L’INTERVENTO DEL SINDACO. Presente alla commemorazione anche il sindaco, Virginio Merola, che ha accusato: “Sono nate polemiche sterili e dichiarazioni offensive nei confronti di chi da anni lotta per far emergere la verità e non vuole che quei piccoli, ma significativi passi avanti che emergono siano sconfessati da tesi che non trovano riscontro nella realtà".

Questi passi avanti, ha proseguito Merola, "fanno parte della documentazione storica e delle valutazioni correttamente riportate nel depliant del Museo di Ustica, che il Comune di Bologna nella sua autonomia istituzionale non accetta di modificare per nessuna pressione esterna".

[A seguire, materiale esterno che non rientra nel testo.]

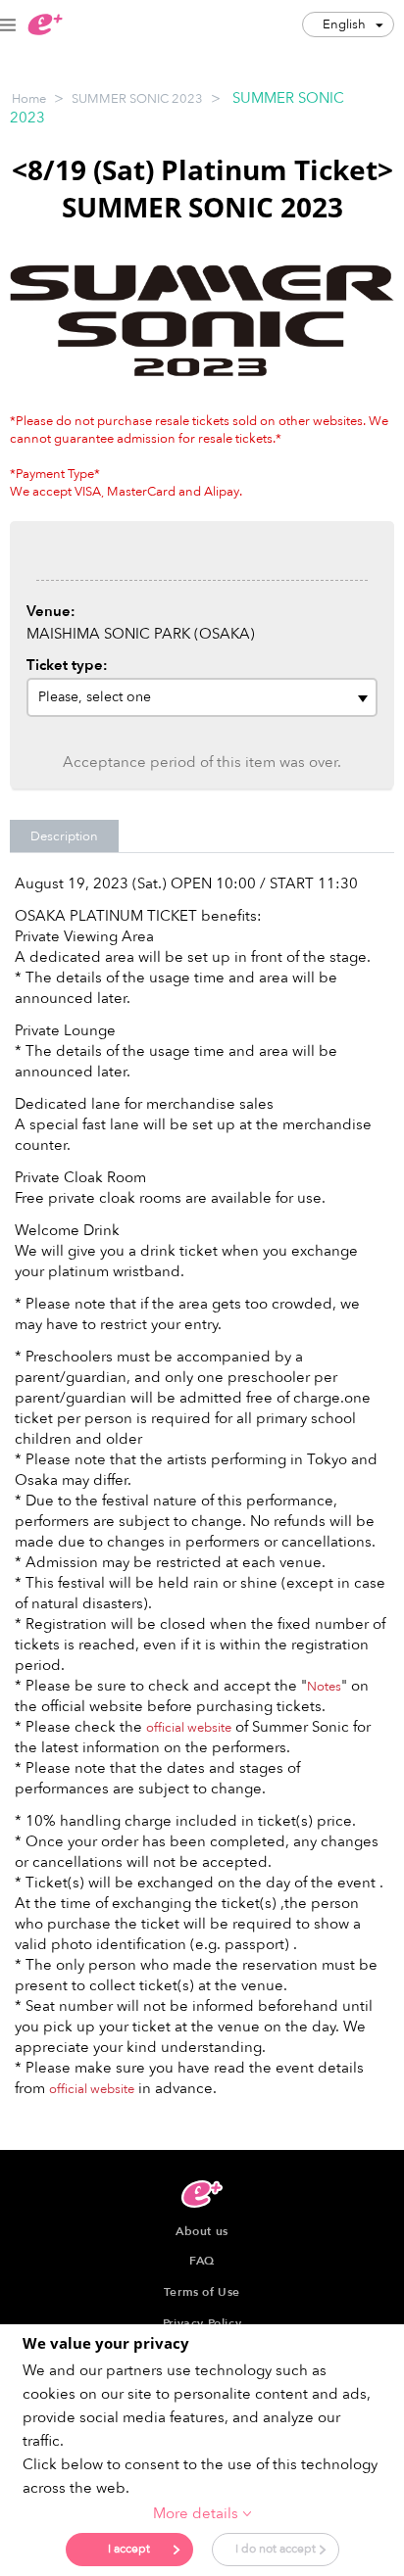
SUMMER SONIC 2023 (137, 99)
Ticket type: (67, 665)
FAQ (202, 2260)
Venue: (51, 611)
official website (188, 1728)
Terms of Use (202, 2292)
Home (29, 99)
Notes (324, 1686)
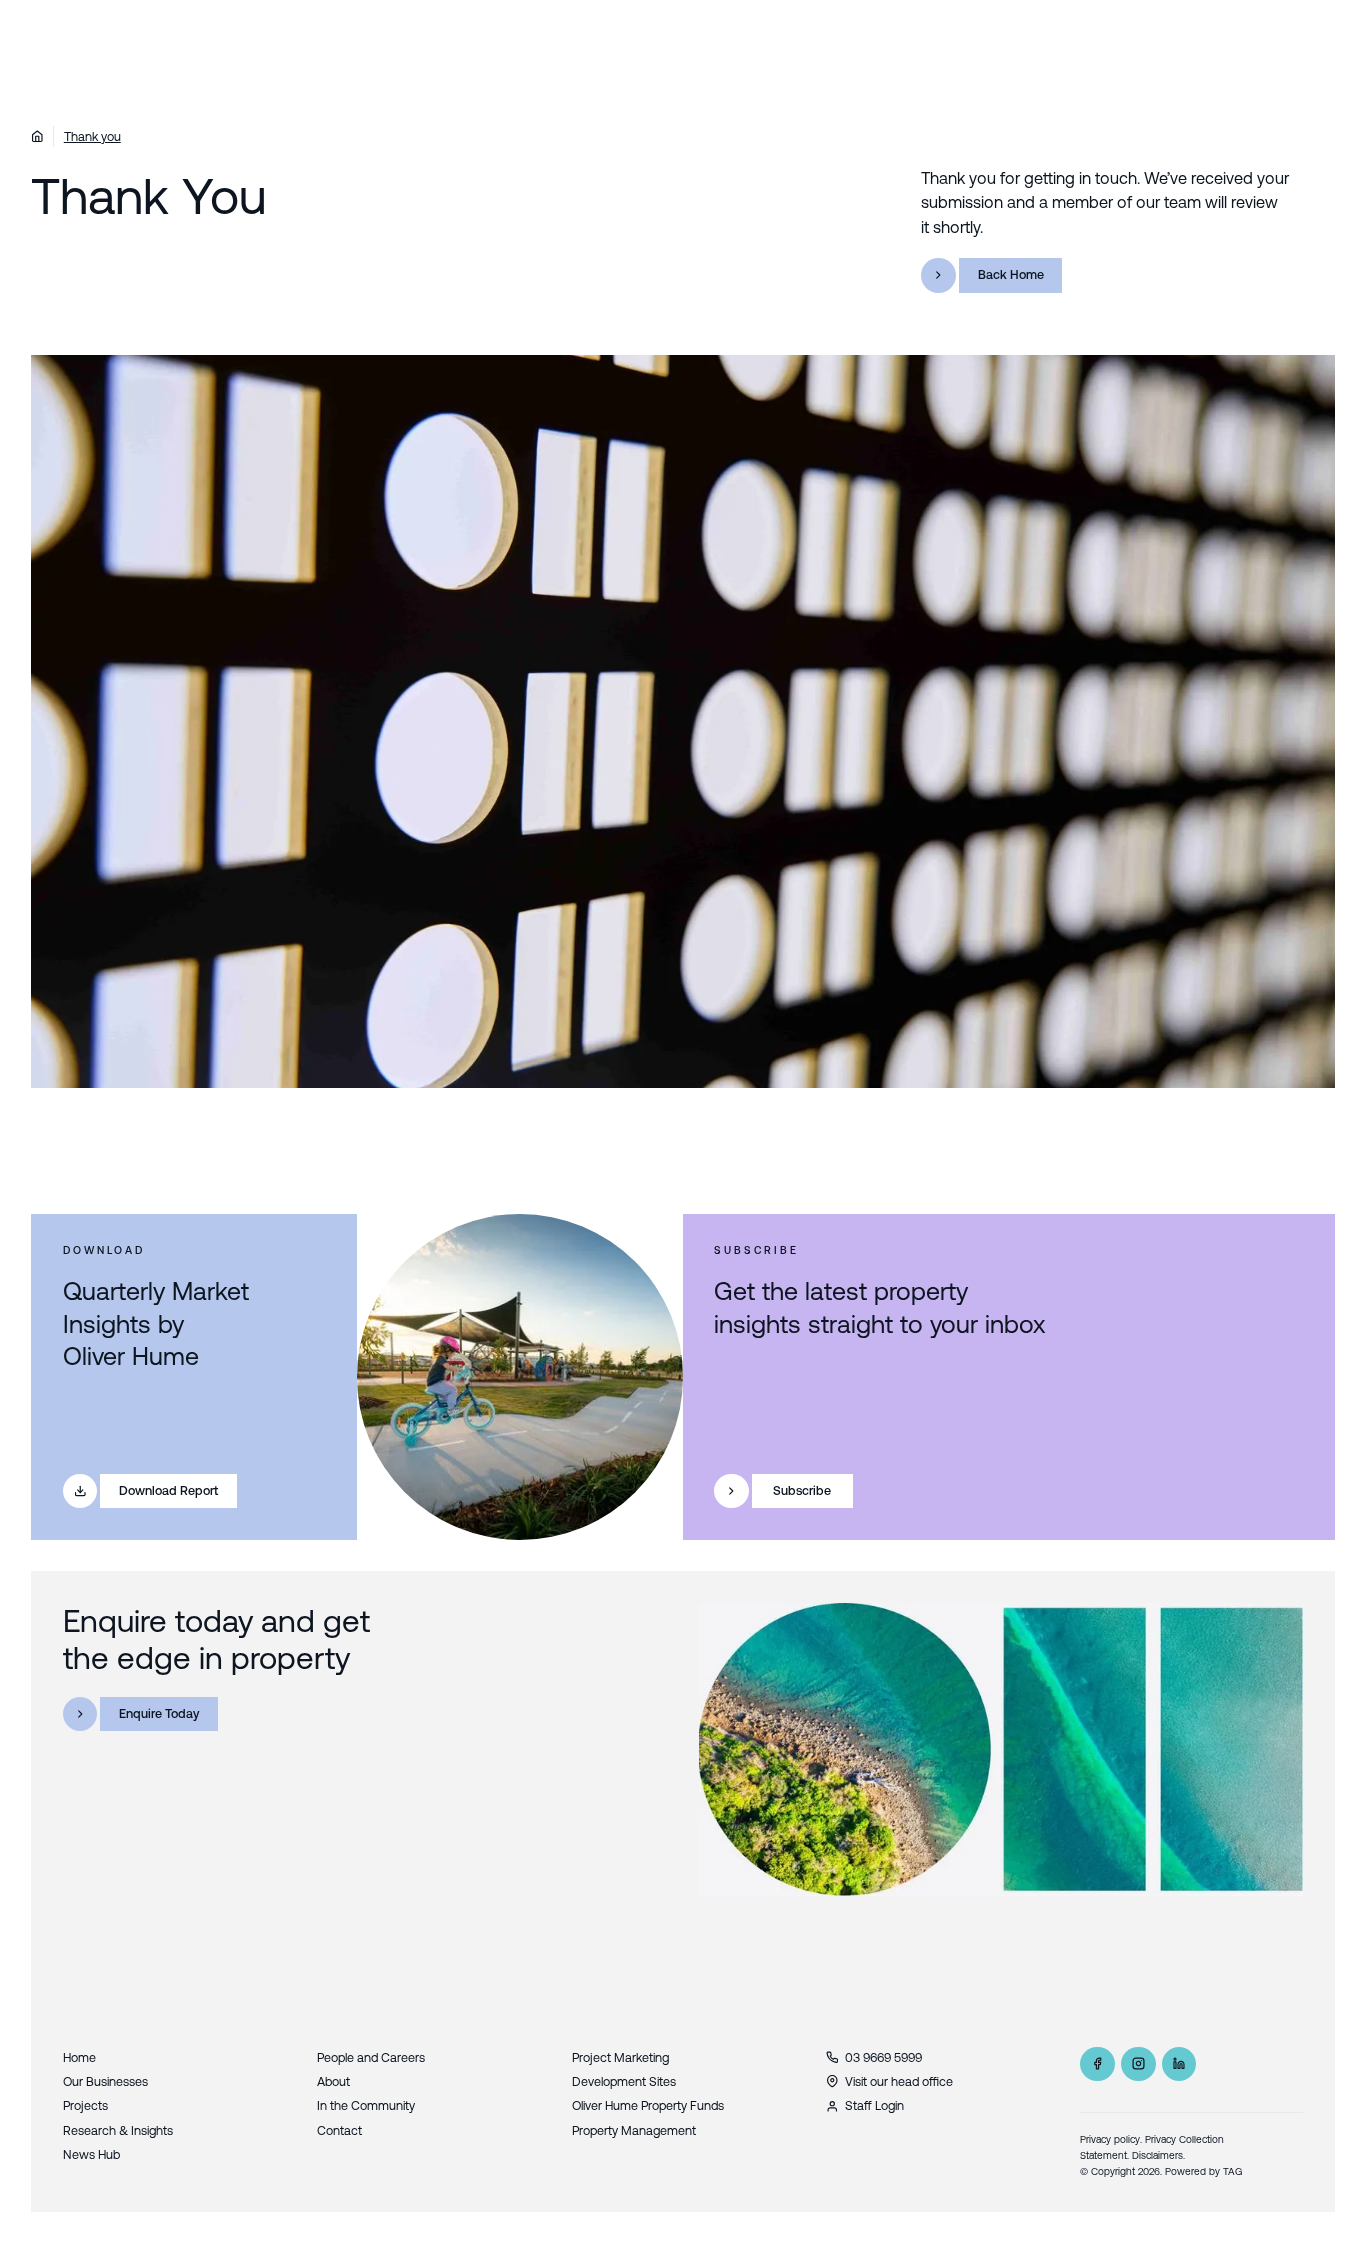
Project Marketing (620, 2057)
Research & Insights (118, 2130)
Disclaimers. (1158, 2155)
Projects (85, 2105)
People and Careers (371, 2057)
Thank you (92, 136)
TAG (1233, 2171)
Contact (339, 2130)
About (333, 2081)
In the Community (366, 2105)
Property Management (634, 2130)
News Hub (91, 2154)
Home (79, 2057)
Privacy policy (1110, 2139)
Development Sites (624, 2081)
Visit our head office (899, 2081)
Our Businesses (105, 2081)
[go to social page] (1097, 2064)
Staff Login (874, 2105)
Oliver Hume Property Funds (648, 2105)
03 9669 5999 (883, 2057)
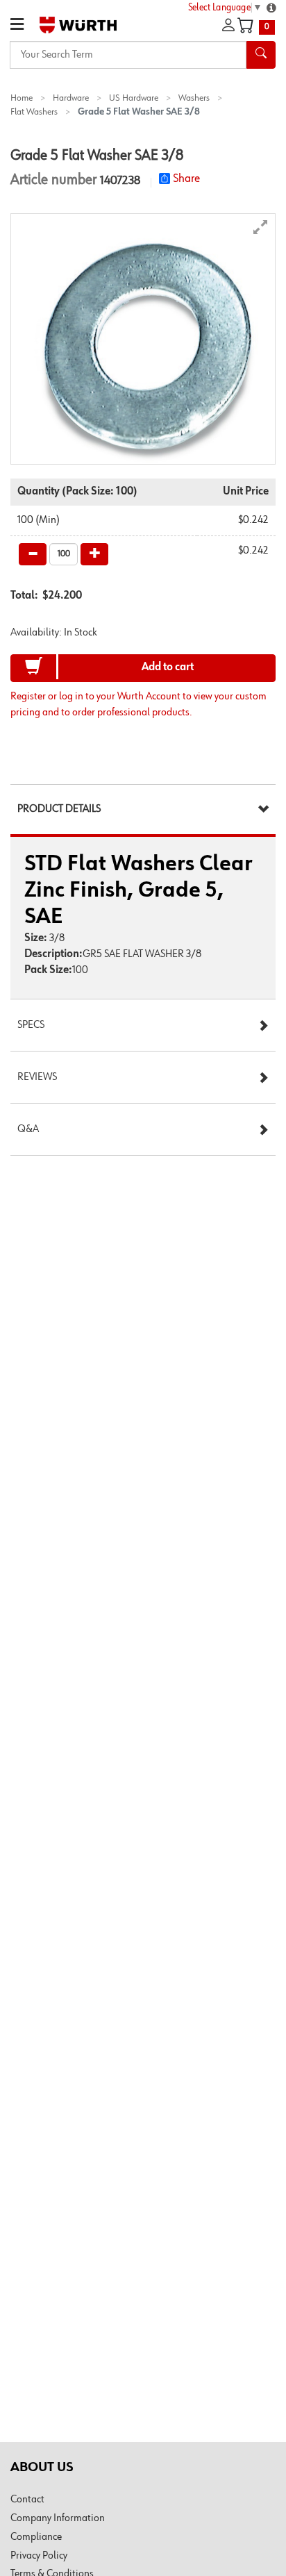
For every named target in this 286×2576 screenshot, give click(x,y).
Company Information (57, 2518)
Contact (27, 2499)
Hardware (71, 98)
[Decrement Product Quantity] (33, 554)
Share (186, 178)
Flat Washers (34, 112)
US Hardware (133, 98)
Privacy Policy (38, 2555)
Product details (59, 809)
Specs (30, 1025)
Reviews (37, 1077)
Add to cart (168, 667)
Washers (194, 98)
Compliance (36, 2537)
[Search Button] (261, 55)
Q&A (28, 1129)
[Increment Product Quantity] (94, 554)
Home (21, 98)
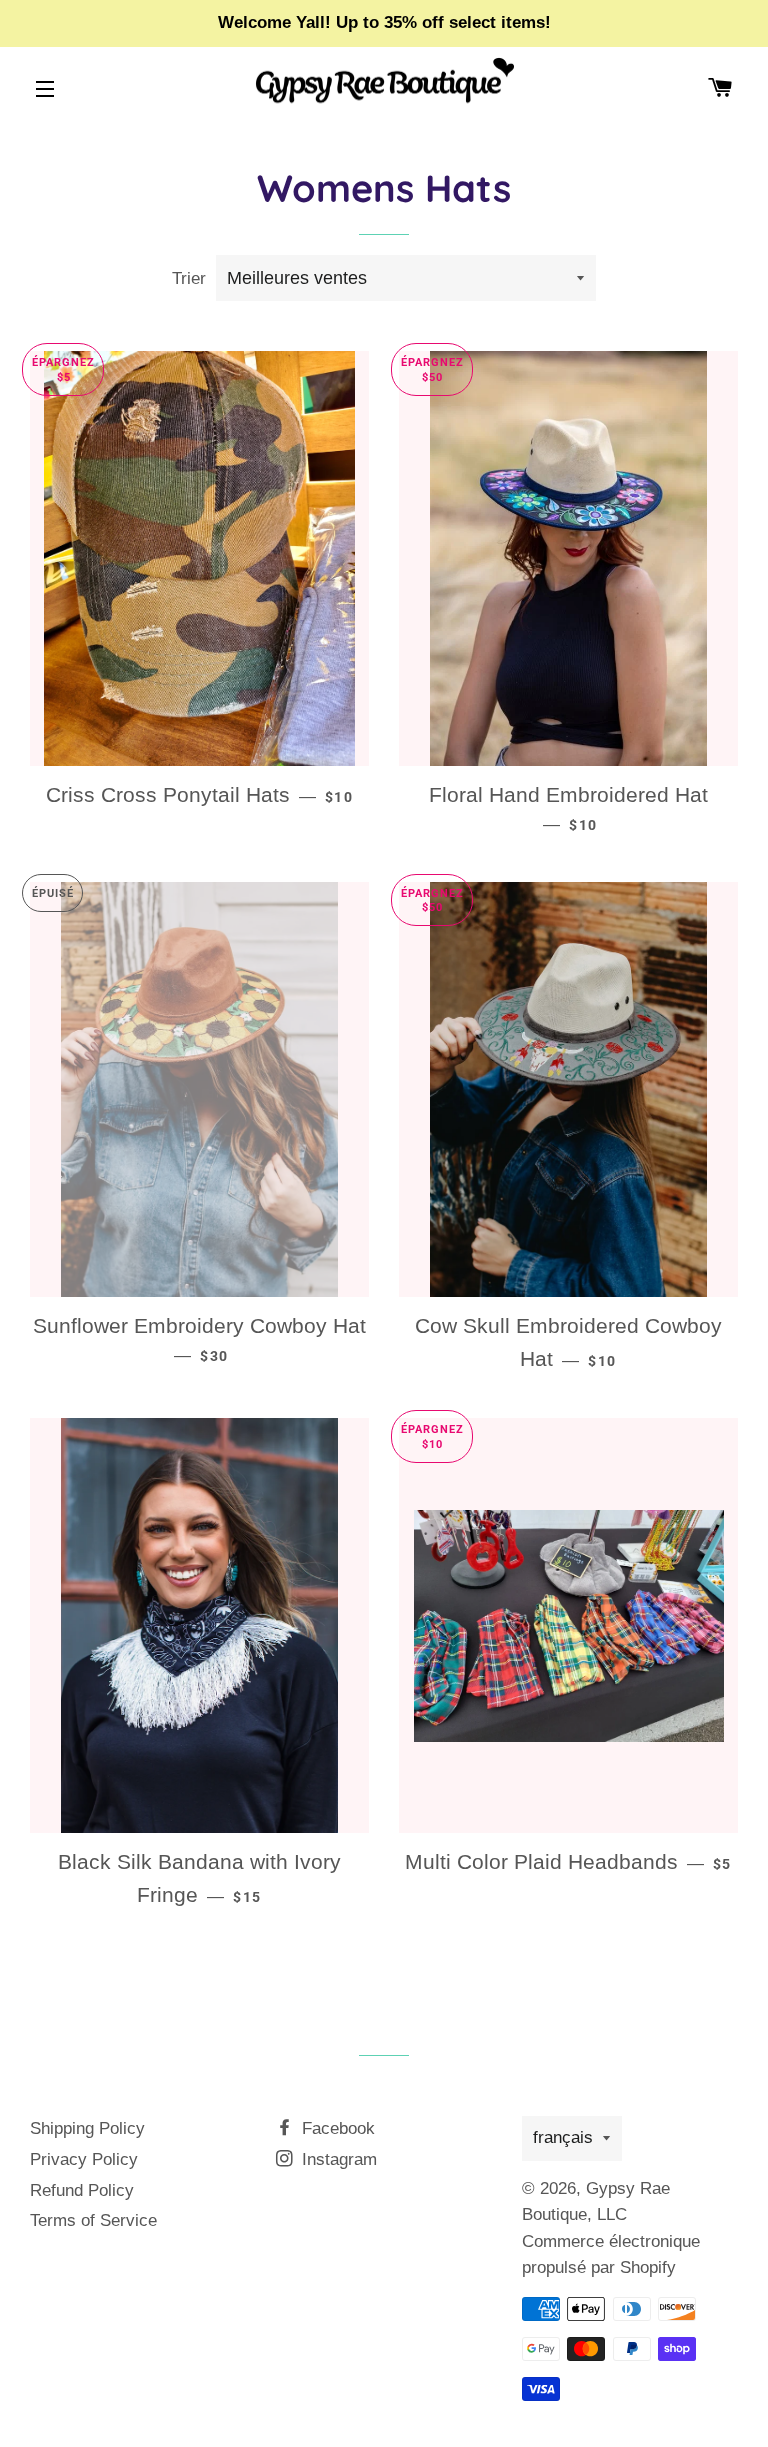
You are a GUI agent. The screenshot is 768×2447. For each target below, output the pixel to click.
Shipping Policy (87, 2128)
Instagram (337, 2159)
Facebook (336, 2128)
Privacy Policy (84, 2159)
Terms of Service (93, 2220)
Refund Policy (82, 2190)
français (563, 2137)
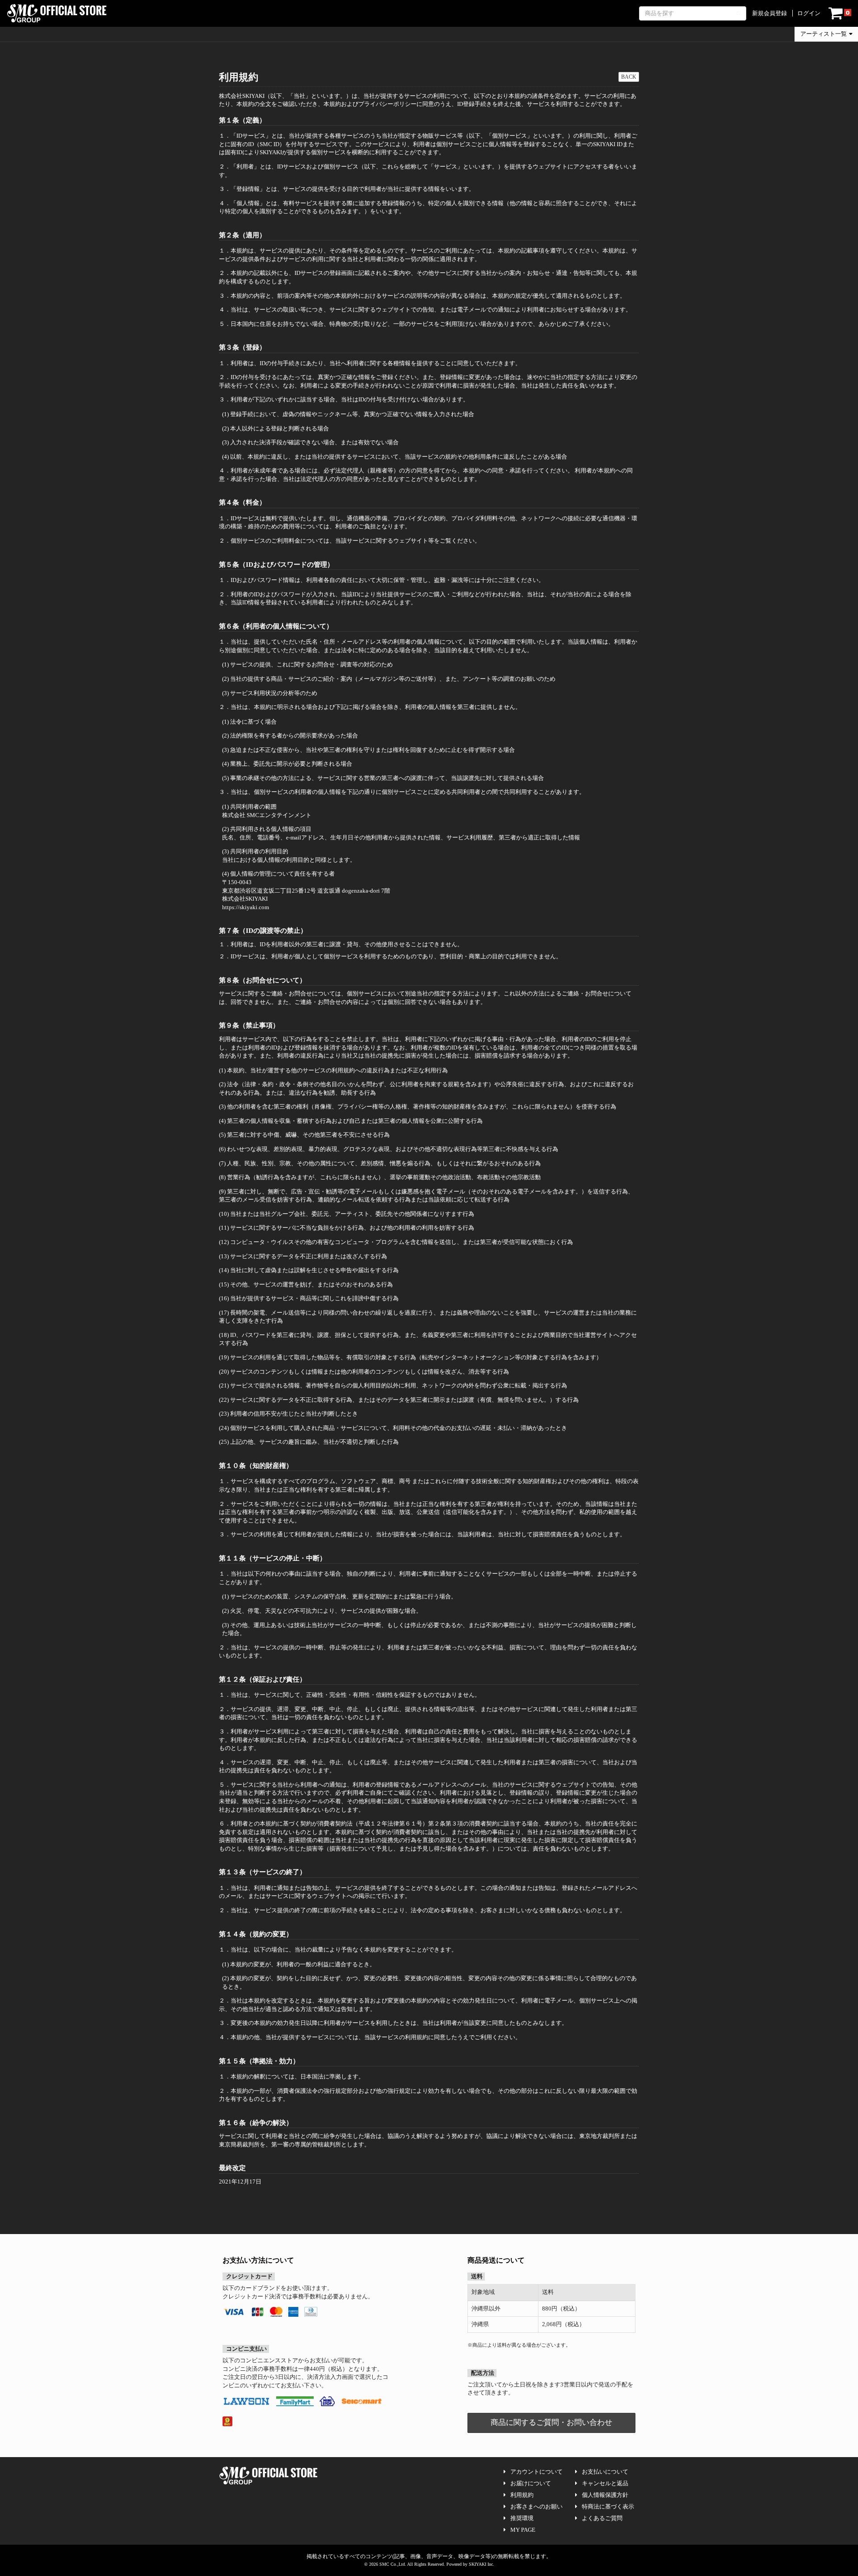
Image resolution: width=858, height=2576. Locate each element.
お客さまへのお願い (536, 2506)
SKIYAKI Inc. (481, 2564)
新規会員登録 (769, 13)
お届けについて (530, 2483)
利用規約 (522, 2495)
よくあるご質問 (602, 2518)
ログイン (808, 13)
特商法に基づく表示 (608, 2506)
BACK (628, 77)
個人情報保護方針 (605, 2495)
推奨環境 (522, 2518)
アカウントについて (536, 2471)
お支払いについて (605, 2471)
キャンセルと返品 (605, 2483)
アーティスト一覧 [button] (823, 33)
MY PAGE (522, 2529)
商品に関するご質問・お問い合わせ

LA QUERELLE SUL DEPLIANT. Il riferimento è ancora al contestato volantino del museo, 'ritirato' dal commissario Anna Maria Cancellieri, poi reintrodotto in una versione riveduta dal Comune. Il testo era stato criticato dal sottosegretario alla presidenza del Consiglio Carlo Giovanardi, che aveva parlato di "cose false e diffamatorie nei confronti dei generali dell'Aeronautica".